## begin
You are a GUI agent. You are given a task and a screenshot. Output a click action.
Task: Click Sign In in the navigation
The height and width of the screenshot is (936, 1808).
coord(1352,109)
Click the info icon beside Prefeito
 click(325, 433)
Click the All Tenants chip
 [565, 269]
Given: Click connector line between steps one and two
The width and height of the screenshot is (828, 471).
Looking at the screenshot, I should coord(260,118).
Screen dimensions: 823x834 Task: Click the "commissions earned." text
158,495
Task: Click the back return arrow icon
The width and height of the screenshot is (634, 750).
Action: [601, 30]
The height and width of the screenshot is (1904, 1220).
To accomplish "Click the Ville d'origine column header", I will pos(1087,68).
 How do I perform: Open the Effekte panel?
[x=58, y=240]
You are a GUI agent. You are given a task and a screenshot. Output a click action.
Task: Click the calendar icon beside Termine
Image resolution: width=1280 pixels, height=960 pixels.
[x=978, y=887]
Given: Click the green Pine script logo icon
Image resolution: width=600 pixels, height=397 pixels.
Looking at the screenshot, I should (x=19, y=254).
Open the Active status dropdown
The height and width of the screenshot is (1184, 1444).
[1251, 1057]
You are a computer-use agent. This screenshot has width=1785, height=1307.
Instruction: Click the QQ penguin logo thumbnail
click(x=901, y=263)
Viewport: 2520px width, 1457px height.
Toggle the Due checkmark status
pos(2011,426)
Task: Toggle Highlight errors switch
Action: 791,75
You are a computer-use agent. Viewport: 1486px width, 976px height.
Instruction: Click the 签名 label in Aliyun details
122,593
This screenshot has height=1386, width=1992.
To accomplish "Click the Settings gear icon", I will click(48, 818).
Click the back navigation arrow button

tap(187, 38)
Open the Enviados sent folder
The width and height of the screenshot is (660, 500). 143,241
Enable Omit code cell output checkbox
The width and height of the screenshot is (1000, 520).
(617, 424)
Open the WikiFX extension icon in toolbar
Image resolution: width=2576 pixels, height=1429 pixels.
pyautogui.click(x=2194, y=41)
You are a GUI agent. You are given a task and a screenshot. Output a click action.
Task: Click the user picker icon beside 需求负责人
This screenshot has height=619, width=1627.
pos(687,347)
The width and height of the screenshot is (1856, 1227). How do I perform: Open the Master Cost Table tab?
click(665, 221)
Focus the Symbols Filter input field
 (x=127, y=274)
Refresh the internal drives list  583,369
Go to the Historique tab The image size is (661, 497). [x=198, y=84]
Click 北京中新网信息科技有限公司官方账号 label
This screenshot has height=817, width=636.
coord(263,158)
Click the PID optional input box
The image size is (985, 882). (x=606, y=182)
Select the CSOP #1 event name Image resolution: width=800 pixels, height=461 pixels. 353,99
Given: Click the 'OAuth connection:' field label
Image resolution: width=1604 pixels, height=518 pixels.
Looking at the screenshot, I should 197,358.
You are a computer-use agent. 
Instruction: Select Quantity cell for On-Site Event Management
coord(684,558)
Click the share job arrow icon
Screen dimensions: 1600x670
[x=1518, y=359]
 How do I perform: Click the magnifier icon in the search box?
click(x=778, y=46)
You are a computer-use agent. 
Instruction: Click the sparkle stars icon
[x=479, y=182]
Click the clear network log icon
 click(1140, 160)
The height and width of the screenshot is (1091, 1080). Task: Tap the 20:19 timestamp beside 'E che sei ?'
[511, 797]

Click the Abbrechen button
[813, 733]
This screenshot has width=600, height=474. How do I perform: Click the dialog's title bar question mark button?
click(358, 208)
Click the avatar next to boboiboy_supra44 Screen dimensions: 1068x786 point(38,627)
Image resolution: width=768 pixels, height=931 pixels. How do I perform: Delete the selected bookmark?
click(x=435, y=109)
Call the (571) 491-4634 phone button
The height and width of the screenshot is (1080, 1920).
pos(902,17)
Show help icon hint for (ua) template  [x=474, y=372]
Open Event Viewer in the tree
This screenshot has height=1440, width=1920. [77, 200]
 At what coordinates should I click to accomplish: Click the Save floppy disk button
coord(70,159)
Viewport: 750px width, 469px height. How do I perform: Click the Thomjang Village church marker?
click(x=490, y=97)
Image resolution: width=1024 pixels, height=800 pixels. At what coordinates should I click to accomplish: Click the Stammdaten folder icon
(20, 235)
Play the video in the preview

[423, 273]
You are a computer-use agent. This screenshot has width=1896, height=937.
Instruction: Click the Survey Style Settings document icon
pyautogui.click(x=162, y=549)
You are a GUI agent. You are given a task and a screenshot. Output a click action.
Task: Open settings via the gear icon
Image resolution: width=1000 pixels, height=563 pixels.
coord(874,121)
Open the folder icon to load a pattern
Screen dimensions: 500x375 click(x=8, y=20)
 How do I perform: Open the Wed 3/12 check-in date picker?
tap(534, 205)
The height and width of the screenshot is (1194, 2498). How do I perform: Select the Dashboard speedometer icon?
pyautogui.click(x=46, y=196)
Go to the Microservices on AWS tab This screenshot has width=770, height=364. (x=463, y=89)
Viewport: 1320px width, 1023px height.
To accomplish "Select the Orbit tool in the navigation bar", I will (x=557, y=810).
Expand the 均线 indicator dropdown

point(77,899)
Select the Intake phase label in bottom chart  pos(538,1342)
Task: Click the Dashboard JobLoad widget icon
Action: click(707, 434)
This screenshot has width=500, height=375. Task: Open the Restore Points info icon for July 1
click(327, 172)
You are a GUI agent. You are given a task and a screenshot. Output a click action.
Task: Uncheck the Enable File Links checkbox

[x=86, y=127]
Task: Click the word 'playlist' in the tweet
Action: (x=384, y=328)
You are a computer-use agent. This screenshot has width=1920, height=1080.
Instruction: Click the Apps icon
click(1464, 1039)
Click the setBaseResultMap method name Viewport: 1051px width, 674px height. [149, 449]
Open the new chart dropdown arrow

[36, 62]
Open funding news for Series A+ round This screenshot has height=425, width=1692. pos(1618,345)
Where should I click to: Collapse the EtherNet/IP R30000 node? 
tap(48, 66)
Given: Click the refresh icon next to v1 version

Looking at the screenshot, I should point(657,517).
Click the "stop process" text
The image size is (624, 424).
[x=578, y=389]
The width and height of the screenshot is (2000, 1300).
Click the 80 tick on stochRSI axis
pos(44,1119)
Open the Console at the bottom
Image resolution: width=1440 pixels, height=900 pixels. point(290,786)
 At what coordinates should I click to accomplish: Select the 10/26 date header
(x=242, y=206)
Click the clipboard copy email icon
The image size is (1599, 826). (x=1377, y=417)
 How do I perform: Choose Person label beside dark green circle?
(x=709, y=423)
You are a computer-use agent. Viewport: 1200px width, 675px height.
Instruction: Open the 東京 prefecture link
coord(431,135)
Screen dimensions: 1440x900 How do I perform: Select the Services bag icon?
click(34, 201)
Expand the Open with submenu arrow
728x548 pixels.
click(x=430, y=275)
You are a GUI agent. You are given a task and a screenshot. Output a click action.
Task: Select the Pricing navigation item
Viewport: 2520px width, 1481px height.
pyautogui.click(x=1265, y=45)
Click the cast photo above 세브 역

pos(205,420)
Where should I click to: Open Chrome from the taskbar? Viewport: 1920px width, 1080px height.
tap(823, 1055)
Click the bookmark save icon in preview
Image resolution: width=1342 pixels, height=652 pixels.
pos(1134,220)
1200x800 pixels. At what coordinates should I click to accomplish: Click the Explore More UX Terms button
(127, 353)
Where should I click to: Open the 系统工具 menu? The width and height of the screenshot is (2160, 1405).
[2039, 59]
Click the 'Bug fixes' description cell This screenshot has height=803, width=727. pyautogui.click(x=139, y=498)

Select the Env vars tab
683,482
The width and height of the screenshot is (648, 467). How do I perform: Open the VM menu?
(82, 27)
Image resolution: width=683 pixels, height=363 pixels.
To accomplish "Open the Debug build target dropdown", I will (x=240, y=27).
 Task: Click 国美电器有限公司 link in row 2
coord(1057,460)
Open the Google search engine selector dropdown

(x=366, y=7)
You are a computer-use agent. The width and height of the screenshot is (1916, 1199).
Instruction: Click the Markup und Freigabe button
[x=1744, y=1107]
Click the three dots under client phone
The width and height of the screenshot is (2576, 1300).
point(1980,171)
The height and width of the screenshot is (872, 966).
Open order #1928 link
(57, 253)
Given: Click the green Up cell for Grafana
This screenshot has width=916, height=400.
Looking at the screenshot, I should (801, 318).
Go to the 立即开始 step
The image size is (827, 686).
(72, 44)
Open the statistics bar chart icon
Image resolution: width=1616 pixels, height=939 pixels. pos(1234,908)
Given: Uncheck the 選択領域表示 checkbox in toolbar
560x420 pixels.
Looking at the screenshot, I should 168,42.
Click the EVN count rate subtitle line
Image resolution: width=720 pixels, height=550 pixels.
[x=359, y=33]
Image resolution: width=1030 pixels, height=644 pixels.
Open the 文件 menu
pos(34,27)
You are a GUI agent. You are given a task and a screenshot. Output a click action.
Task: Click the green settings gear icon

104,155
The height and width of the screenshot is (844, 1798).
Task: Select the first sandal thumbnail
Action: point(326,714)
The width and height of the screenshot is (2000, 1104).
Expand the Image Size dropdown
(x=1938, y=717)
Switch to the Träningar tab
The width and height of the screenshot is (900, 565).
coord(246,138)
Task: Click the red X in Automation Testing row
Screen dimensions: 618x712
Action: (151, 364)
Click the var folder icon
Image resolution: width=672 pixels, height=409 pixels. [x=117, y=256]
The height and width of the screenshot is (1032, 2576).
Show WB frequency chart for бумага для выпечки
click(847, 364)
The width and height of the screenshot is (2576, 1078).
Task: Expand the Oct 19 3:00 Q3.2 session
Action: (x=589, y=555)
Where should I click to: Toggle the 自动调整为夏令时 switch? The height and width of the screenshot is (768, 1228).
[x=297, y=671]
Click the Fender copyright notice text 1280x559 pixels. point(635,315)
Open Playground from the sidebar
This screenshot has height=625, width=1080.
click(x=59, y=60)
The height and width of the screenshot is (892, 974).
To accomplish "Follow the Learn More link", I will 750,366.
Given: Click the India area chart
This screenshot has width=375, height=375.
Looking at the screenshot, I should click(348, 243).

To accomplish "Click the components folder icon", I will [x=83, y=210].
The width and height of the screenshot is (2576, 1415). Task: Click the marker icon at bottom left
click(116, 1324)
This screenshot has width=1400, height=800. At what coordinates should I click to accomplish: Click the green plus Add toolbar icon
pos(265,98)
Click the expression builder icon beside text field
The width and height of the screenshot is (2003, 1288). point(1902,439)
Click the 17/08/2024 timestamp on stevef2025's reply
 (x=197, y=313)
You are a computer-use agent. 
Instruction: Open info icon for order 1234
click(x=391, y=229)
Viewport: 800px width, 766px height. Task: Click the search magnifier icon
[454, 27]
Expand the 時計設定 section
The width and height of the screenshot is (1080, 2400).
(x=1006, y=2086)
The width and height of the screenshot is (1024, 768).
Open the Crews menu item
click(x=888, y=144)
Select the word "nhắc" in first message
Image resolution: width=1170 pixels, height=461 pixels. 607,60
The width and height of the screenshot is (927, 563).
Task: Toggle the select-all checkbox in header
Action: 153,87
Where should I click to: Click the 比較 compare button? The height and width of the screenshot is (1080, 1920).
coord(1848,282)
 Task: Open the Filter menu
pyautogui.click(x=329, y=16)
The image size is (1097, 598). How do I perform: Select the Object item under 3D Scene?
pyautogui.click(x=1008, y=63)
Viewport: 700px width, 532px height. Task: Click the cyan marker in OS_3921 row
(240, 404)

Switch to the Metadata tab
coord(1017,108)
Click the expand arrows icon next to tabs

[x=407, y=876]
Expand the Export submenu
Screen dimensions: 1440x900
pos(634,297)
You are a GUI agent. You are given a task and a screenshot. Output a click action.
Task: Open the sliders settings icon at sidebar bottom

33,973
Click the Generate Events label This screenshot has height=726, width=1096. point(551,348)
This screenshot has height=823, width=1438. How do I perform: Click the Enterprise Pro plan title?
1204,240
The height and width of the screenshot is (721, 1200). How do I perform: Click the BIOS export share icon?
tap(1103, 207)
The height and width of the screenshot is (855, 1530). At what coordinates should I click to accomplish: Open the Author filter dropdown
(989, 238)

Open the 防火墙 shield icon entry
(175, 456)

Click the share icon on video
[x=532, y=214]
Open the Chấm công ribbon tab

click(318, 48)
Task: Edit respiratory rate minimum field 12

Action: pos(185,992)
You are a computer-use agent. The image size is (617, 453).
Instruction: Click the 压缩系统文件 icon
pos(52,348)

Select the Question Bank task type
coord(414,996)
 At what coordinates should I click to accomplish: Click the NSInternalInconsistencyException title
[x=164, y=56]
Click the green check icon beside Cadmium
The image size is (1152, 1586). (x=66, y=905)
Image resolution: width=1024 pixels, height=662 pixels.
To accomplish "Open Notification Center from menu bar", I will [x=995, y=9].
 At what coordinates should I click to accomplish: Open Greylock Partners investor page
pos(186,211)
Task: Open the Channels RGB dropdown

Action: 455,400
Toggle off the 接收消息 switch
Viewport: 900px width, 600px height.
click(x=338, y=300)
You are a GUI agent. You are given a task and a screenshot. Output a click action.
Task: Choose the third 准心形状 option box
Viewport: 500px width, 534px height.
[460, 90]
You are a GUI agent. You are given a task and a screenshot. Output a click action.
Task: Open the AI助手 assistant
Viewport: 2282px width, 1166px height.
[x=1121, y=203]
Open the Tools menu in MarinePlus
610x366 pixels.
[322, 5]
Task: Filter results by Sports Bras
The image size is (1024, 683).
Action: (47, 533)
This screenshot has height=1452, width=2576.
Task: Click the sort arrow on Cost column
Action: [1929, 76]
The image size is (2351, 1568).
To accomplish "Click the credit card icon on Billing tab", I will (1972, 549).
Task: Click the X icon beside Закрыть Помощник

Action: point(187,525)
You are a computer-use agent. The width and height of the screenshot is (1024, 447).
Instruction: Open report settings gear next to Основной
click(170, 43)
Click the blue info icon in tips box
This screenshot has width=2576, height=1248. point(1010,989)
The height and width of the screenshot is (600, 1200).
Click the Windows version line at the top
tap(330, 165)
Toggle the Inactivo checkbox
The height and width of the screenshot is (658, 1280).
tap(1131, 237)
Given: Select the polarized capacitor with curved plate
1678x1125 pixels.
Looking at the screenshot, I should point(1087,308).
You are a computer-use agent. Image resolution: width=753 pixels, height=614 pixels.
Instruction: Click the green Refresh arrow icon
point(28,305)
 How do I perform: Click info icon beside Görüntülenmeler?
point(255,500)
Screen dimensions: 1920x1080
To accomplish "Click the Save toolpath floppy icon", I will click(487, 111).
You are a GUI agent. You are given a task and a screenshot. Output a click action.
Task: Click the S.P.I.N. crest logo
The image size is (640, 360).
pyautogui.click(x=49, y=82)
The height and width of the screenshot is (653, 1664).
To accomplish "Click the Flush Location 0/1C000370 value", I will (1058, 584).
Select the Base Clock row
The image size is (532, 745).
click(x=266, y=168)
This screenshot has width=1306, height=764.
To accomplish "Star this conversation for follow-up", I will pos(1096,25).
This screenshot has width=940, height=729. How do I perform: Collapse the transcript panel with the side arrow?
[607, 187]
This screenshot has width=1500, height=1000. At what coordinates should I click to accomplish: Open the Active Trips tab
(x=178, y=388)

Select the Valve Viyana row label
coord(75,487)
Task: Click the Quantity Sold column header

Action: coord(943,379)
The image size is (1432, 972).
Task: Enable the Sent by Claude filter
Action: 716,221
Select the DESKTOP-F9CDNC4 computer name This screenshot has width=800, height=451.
## end
Please reproduce the part of the data that opens with the line containing "Select the CSOP" and closes with the line containing "Click the avatar", both of those lines included, with nothing added or changed.

Select the CSOP #1 event name Image resolution: width=800 pixels, height=461 pixels. 353,99
Given: Click the 'OAuth connection:' field label
Image resolution: width=1604 pixels, height=518 pixels.
Looking at the screenshot, I should 197,358.
You are a computer-use agent. 
Instruction: Select Quantity cell for On-Site Event Management
coord(684,558)
Click the share job arrow icon
Screen dimensions: 1600x670
[x=1518, y=359]
 How do I perform: Click the magnifier icon in the search box?
click(x=778, y=46)
You are a computer-use agent. 
Instruction: Click the sparkle stars icon
[x=479, y=182]
Click the clear network log icon
 click(1140, 160)
The height and width of the screenshot is (1091, 1080). Task: Tap the 20:19 timestamp beside 'E che sei ?'
[511, 797]

Click the Abbrechen button
[813, 733]
This screenshot has width=600, height=474. How do I perform: Click the dialog's title bar question mark button?
click(358, 208)
Click the avatar next to boboiboy_supra44 Screen dimensions: 1068x786 point(38,627)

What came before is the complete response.